The generic SSL forward proxy article describes outbound TLS interception performed by a proxy at the network edge. Netskope does the same job, but relocates the proxy: instead of an appliance in the data center, the interception happens in Netskope's cloud, the NewEdge global network of data planes, and traffic is steered there from wherever the user is. That single architectural shift is what makes it a Secure Service Edge (SSE) product rather than a box, and it changes how the pieces of the generic model are arranged without changing the mechanics of interception itself.
Where the proxy lives: steering to the cloud
Because the proxy is not on the local network, the first problem is getting traffic to it. Netskope calls this steering, and its reference architecture offers several methods for the forward-proxy (outbound) case: the Netskope One Client on managed endpoints (a lightweight agent that tunnels cloud and web traffic to the platform, with all proxying and security done in the cloud); GRE or IPsec tunnels from an on-premises egress device (with at least two tunnels to different NewEdge data planes recommended for resilience); and the Cloud Explicit Proxy, steered by a PAC file, for devices that cannot run the client. When explicit-proxy traffic is carried inside a tunnel, Netskope calls the method Explicit Proxy over Tunnel (EPoT).
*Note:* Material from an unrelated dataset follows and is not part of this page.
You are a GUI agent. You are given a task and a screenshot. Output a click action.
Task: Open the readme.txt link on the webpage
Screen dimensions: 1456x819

The common thread is that all of these deliver the user's web and cloud traffic to a NewEdge data plane, which is where the actual forward proxy sits.
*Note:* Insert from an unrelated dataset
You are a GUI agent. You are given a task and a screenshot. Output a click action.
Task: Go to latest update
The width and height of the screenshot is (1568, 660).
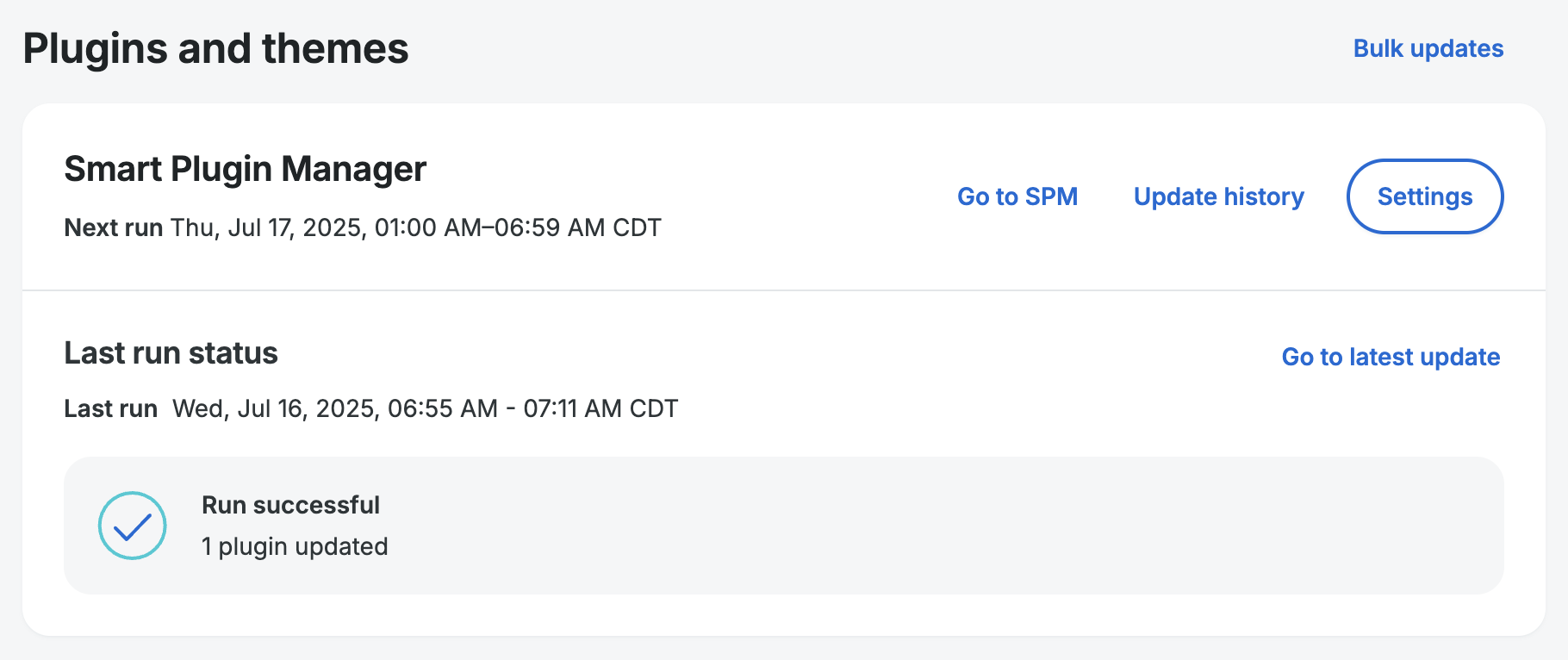click(x=1391, y=357)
Interception, unchanged in the middle
Once traffic reaches NewEdge, the interception is the generic model exactly. The Next Gen Secure Web Gateway terminates the user's TLS, opens its own session to the destination, decrypts, inspects, applies policy (web filtering, threat protection, DLP, inline CASB controls), and re-encrypts. And it depends on the same trust anchor every interception depends on: the Netskope root CA must be trusted on the endpoints, or clients will reject the re-signed certificates. Netskope's own documentation is explicit that user SAML authentication and SSL inspection are possible only if the Netskope root and intermediate certificate bundle can be installed on the endpoints. For remote users on the Cloud Explicit Proxy, the root certificate is downloaded and installed per device. This is the cloud-hosted version of the "install the proxy's CA on managed devices" requirement from the generic article.
Identifying the user: SAML in the forward-proxy path
A forward proxy needs to know who the user is to apply per-user policy, and here Netskope leans on SAML, which is why this topic touches the SAML proxy article. In the explicit-proxy path, user identity can be established with a SAML 2.0 IdP, configured under Settings > Security Cloud Platform > Forward Proxy > SAML; the user's browser is set to use port 8081 for this, and the authenticated identity then drives policy. The plain Cloud Explicit Proxy, once a user is identified, relies on cookie surrogates to keep associating subsequent requests with that user. Remote users from unknown locations are required to authenticate to the IdP before browsing. This is the forward-proxy use of SAML (authenticate the user of an outbound session); it is distinct from Netskope's SAML reverse proxy, which inserts into a SaaS application's own SSO flow to control inbound access to sanctioned apps clientlessly, the reverse-proxy side that the SAML proxy article's federation discussion describes.
The pinning problem, and Bypass + Tunnel
Being a forward proxy, Netskope hits the same wall the generic article describes: certificate-pinned applications reject the re-signed certificate and break. Netskope's handling has a useful twist for a cloud proxy. A plain Bypass sends the traffic straight to its destination, skipping Netskope entirely. But pinned applications also have the option to Bypass Netskope Proxy + Tunnel: the traffic is still tunneled to Netskope and egresses through its data plane (so it is still steered and still visible at the connection level), but SSL decryption and policy enforcement are skipped for it. That preserves egress control and some visibility for pinned apps that cannot tolerate interception, and Netskope recommends Bypass + Tunnel over a plain bypass for exactly that reason. It is the cloud-proxy expression of the generic article's rule that a real interception deployment is inspect-by-default plus a maintained set of exceptions for pinned and otherwise un-interceptable traffic.